▸ Data provided:
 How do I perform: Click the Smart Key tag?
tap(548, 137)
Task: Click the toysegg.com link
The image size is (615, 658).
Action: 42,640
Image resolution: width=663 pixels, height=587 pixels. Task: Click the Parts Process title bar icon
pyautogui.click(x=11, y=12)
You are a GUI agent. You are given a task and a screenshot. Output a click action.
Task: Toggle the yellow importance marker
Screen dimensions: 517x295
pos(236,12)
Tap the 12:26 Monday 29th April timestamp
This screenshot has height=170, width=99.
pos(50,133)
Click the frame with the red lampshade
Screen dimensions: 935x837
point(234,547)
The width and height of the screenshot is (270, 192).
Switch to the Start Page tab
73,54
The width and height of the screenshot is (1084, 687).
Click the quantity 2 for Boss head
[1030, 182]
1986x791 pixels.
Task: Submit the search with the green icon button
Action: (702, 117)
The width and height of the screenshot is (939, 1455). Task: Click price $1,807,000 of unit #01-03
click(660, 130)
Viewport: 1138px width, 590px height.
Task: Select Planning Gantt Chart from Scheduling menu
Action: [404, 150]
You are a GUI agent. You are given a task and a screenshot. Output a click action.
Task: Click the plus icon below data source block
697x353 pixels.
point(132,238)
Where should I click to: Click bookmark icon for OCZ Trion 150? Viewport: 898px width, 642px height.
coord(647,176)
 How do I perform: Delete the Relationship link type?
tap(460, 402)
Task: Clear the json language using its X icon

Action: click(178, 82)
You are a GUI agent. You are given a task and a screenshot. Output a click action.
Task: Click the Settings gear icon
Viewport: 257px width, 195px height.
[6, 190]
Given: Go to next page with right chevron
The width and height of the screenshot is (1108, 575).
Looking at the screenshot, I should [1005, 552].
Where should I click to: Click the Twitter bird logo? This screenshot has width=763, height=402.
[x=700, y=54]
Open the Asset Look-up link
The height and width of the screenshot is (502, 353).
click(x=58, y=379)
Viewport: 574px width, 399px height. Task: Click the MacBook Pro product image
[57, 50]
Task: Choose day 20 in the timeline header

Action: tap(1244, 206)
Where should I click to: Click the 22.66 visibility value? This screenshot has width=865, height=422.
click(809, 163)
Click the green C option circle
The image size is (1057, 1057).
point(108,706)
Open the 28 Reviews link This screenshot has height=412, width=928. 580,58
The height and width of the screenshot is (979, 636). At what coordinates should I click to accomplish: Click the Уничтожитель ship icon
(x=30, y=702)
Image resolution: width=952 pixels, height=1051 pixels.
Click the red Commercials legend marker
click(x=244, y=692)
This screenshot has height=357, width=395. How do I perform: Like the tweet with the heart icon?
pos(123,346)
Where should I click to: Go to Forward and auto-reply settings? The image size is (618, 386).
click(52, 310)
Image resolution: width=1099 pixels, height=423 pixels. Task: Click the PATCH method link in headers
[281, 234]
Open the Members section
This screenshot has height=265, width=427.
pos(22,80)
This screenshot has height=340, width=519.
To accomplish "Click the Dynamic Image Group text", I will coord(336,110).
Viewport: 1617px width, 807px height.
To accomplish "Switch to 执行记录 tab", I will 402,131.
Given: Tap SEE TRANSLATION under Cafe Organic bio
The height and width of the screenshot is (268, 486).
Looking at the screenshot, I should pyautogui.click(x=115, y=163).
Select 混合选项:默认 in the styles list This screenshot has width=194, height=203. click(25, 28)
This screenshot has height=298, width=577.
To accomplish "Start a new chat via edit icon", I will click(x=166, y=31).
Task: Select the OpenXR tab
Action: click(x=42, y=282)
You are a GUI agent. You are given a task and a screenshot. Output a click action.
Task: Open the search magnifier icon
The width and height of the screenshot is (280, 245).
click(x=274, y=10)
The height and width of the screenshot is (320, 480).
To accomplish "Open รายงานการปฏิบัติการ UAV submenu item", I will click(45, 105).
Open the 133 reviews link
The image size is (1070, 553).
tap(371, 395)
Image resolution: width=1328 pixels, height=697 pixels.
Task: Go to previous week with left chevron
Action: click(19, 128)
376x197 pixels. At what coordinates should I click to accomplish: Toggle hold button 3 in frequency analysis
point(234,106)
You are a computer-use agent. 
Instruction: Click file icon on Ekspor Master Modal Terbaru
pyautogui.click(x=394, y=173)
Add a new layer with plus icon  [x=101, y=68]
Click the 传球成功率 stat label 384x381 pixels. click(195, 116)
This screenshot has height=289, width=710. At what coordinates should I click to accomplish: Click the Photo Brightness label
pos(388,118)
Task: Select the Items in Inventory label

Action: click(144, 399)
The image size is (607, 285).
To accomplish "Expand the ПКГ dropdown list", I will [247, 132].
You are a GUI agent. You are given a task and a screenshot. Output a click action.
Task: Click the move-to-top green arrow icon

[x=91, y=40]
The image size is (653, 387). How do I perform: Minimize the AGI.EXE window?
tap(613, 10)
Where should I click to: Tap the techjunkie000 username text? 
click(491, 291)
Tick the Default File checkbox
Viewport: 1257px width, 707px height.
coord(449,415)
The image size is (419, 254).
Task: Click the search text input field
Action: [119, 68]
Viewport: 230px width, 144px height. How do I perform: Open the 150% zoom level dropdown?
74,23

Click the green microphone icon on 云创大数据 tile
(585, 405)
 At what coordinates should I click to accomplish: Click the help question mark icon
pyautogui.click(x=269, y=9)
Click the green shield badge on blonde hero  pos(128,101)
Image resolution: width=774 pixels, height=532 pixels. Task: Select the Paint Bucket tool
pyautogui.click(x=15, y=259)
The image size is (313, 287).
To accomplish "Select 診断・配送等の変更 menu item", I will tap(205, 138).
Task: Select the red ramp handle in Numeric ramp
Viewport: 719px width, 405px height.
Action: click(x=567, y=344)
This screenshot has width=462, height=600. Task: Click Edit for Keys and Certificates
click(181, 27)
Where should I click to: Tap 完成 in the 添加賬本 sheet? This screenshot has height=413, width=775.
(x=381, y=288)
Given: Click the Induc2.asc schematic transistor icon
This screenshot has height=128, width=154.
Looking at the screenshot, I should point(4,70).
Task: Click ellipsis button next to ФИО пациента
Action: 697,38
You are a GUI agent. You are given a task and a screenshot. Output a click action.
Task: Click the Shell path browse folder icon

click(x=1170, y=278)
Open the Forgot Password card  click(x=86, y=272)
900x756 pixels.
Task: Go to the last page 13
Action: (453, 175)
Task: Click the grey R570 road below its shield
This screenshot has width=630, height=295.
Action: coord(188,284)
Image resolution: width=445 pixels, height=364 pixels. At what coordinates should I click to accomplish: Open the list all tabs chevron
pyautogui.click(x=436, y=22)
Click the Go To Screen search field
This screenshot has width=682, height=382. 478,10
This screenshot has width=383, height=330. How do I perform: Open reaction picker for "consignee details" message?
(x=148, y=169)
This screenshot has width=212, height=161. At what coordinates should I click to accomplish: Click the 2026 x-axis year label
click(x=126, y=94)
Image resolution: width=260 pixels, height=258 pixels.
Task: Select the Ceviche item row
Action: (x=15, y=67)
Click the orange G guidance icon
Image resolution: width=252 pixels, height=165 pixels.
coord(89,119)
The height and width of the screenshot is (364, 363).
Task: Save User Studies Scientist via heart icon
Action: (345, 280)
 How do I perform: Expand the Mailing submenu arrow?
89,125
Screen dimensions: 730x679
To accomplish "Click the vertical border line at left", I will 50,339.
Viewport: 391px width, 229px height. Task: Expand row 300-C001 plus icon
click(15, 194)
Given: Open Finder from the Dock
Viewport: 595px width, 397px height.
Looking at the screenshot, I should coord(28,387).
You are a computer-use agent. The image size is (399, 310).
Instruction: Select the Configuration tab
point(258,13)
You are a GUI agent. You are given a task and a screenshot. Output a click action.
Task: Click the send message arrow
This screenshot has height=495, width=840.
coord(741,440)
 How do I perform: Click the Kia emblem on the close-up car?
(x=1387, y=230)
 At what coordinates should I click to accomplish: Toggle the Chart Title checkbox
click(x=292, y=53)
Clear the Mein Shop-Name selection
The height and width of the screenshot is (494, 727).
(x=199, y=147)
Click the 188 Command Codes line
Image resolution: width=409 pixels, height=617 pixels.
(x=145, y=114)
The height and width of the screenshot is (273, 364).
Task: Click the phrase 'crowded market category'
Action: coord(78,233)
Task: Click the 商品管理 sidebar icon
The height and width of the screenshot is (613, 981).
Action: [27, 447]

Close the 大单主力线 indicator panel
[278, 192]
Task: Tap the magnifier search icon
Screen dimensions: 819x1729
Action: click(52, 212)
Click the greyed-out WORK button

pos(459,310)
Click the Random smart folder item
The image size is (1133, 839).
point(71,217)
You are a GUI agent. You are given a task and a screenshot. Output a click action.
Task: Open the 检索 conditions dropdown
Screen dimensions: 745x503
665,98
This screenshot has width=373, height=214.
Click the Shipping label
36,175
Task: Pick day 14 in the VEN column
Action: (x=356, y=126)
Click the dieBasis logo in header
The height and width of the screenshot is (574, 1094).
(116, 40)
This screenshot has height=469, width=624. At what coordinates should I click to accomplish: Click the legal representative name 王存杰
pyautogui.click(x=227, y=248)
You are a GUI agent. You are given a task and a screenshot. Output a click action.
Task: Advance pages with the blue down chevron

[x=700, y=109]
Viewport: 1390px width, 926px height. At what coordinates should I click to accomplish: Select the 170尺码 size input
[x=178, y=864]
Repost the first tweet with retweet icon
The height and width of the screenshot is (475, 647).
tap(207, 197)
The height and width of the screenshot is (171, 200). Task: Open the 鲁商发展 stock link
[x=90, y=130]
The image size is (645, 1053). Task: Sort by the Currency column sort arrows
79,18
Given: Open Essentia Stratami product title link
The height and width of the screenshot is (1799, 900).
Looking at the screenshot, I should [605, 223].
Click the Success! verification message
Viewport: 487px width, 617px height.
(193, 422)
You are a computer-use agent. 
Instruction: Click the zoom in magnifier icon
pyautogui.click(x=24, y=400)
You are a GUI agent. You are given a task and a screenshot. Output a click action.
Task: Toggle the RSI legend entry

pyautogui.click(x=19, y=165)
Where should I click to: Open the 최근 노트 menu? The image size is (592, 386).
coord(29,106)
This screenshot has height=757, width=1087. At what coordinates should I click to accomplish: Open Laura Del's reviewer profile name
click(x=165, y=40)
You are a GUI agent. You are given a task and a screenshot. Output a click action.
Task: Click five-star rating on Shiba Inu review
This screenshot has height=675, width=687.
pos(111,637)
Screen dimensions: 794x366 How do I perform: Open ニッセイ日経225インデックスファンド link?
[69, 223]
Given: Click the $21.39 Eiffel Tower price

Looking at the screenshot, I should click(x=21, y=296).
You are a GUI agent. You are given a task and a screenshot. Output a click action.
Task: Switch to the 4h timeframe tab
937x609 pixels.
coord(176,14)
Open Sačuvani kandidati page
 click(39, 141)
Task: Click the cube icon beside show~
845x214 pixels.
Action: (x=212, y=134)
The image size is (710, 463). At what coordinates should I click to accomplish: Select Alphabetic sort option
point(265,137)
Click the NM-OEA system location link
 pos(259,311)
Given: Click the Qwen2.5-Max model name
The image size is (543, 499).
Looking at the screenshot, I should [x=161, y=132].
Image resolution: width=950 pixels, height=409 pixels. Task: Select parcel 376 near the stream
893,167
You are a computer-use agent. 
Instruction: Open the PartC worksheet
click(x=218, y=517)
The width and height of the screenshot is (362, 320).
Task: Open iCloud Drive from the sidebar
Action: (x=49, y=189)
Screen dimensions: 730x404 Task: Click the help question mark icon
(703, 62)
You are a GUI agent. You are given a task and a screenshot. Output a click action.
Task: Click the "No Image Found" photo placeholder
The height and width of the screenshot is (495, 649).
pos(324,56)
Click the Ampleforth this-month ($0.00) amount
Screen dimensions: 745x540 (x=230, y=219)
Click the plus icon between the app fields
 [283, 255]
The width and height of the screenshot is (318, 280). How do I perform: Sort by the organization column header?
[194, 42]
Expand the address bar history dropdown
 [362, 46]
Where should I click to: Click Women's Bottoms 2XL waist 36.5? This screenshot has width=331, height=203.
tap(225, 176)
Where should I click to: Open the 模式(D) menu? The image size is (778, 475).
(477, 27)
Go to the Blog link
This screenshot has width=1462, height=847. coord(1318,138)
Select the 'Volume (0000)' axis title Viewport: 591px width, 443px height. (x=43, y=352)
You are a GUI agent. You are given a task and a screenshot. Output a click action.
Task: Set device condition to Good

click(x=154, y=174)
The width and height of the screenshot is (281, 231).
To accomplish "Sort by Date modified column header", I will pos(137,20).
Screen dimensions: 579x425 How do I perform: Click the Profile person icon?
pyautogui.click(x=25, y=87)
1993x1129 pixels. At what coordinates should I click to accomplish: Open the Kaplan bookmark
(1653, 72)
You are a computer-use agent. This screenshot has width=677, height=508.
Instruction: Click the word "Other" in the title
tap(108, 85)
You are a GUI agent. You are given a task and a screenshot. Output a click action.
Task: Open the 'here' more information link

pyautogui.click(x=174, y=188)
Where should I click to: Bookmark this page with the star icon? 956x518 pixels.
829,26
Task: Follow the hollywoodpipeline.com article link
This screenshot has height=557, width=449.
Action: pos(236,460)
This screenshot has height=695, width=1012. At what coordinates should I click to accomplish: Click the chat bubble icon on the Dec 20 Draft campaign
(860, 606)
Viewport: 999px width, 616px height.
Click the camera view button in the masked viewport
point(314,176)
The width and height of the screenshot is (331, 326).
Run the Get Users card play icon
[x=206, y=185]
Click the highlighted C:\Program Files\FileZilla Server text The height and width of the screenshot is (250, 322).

▸ What is expected: Only lines with the word "below" are wanted; pull each of them from the records.

▸ Response to the exercise:
Task: Click the plus icon below data source block
Task: Click the grey R570 road below its shield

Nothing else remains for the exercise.